Noted New York cultural philanthropists Charles and Valerie Diker began acquiring Native American art more than 40 years ago while visiting Santa Fe. As decades passed, the couple amassed one of the world’s most extensive private collections of Indigenous pottery, baskets, regalia, and sculptural objects. Now, many of these masterworks are on view in The Metropolitan Museum of Art’s Art of Native America: The Charles and Valerie Diker Collection.
The exhibition is being hailed as a curatorial milestone. For the very first time in Met history, a collection that may have once been deemed “ethnographic” is installed in the institution’s American Wing, which is otherwise primarily devoted to fine and decorative art by Euro-Americans. Some might say that these impressive works — all of which are either promised gifts, donations, or loans to The Met — could be shown in the museum’s galleries of African, Oceanic, and pre-colonial Indigenous American objects, where they were, in fact, previously displayed.
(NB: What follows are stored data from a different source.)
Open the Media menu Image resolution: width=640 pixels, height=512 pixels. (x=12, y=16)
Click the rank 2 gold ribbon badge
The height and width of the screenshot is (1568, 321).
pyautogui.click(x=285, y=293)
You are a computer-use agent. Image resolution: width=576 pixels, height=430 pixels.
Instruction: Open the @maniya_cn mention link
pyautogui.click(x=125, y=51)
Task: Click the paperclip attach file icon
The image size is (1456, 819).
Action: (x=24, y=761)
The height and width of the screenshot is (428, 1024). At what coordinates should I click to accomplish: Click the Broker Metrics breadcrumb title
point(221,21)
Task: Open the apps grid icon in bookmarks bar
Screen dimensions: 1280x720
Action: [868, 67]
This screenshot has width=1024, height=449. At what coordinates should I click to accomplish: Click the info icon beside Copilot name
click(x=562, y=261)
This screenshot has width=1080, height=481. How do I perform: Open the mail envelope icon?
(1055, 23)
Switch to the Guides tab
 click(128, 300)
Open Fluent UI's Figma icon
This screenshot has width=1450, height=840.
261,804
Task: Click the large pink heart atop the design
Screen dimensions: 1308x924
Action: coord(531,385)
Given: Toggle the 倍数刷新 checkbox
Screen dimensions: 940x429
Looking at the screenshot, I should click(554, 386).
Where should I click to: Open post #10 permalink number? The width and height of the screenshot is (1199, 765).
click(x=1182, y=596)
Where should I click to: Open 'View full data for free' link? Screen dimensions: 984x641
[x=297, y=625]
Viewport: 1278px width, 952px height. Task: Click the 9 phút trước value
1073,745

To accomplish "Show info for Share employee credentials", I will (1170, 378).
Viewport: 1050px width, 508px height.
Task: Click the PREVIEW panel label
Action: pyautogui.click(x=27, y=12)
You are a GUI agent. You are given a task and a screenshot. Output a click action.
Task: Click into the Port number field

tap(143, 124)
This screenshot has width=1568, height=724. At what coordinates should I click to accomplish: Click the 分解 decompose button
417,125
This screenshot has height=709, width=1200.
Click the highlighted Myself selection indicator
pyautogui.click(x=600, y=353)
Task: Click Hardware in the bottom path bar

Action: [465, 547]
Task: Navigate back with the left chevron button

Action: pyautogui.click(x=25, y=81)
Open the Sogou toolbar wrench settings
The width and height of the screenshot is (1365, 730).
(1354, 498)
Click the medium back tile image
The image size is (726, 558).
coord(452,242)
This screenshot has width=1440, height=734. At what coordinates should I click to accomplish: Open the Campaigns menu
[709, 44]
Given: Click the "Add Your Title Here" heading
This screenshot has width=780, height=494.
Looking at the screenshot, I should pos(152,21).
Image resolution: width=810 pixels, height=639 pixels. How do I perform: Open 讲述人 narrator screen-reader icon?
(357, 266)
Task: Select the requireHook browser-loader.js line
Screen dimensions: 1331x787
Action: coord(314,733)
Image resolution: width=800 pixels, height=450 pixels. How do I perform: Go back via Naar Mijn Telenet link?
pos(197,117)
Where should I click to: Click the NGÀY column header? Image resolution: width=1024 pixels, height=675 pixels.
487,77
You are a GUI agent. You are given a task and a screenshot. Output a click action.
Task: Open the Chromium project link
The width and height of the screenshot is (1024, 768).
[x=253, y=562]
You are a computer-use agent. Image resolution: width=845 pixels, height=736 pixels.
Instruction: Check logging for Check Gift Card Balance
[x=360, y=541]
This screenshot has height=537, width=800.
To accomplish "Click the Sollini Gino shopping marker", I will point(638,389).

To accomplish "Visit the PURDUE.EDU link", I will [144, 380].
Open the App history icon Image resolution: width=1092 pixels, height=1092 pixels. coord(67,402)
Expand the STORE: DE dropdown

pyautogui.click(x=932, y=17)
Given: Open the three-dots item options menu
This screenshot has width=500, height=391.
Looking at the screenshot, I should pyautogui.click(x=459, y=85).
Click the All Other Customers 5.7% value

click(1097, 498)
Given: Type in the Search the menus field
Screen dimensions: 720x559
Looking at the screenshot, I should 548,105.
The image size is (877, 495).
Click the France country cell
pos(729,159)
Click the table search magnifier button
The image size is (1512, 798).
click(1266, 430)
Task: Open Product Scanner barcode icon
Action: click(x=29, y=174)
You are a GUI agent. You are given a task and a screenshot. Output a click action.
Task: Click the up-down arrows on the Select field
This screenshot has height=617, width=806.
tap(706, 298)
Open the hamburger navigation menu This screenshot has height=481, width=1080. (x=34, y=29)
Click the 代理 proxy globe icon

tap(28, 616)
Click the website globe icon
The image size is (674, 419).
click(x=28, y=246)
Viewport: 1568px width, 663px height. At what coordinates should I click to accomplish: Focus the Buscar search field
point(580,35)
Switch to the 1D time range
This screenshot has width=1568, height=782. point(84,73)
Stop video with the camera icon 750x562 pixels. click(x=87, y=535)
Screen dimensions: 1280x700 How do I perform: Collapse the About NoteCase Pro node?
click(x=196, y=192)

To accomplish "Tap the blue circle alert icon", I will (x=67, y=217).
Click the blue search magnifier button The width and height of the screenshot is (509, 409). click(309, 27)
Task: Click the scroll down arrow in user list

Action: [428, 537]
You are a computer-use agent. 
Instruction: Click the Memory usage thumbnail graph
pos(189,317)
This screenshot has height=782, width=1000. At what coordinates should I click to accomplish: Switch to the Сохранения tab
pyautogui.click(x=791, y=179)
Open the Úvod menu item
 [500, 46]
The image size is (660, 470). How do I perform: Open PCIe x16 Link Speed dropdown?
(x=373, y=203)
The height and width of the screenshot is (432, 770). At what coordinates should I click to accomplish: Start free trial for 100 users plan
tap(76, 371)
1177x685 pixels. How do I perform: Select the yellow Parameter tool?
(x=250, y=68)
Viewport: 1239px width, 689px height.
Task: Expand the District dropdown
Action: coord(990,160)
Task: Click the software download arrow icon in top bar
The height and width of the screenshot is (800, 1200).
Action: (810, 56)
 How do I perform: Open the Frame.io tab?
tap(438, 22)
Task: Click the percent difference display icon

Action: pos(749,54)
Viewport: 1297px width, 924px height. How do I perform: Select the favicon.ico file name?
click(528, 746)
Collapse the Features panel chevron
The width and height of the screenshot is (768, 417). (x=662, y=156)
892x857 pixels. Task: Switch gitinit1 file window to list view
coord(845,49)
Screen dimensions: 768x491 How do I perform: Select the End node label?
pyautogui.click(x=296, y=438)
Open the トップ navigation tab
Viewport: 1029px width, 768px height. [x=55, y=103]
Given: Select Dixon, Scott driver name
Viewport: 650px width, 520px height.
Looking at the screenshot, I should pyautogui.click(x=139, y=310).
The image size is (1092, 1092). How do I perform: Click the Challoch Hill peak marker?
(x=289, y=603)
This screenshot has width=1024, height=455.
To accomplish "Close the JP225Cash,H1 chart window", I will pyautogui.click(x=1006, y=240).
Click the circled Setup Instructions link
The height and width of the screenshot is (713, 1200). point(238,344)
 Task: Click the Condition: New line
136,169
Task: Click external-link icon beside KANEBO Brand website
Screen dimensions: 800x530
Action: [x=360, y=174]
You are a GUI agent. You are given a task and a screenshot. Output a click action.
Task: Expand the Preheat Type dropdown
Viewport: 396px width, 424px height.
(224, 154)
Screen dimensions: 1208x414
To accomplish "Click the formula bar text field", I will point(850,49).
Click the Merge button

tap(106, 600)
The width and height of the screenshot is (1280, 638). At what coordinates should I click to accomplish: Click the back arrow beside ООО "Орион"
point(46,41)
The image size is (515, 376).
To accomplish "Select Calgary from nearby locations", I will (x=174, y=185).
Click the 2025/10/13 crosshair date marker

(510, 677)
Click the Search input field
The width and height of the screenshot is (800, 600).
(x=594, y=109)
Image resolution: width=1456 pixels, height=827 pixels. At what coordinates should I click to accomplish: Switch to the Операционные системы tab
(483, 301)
But the donors share a firm conviction that Native American art deserves a place alongside works by Euro-American figures such as Frederic Remington, John Singer Sargent, and other greats.
“The Dikers have always viewed their Indigenous collection as representing, in their own words, ‘the first American art,’ ” says Sylvia Yount, head of The Met’s American Wing. “They also feel strongly that it should be seen and understood in that historical and cultural context.”
Ranging from the second to the early 20th century, the works collectively represent the creative vision and skill of named and unnamed individuals from more than 50 Native North American cultures.
Highlights among the exhibition’s 116 Native works include a late-19th-century Acoma Pueblo water jar (one of the Dikers’ first New Mexico acquisitions); a Navajo first-phase chief’s blanket from 1840; a prize-winning 1907 basket bowl by Washoe artist Louisa Keyser; and a mid-19th-century carved wooden figure of a Haida woman from British Columbia.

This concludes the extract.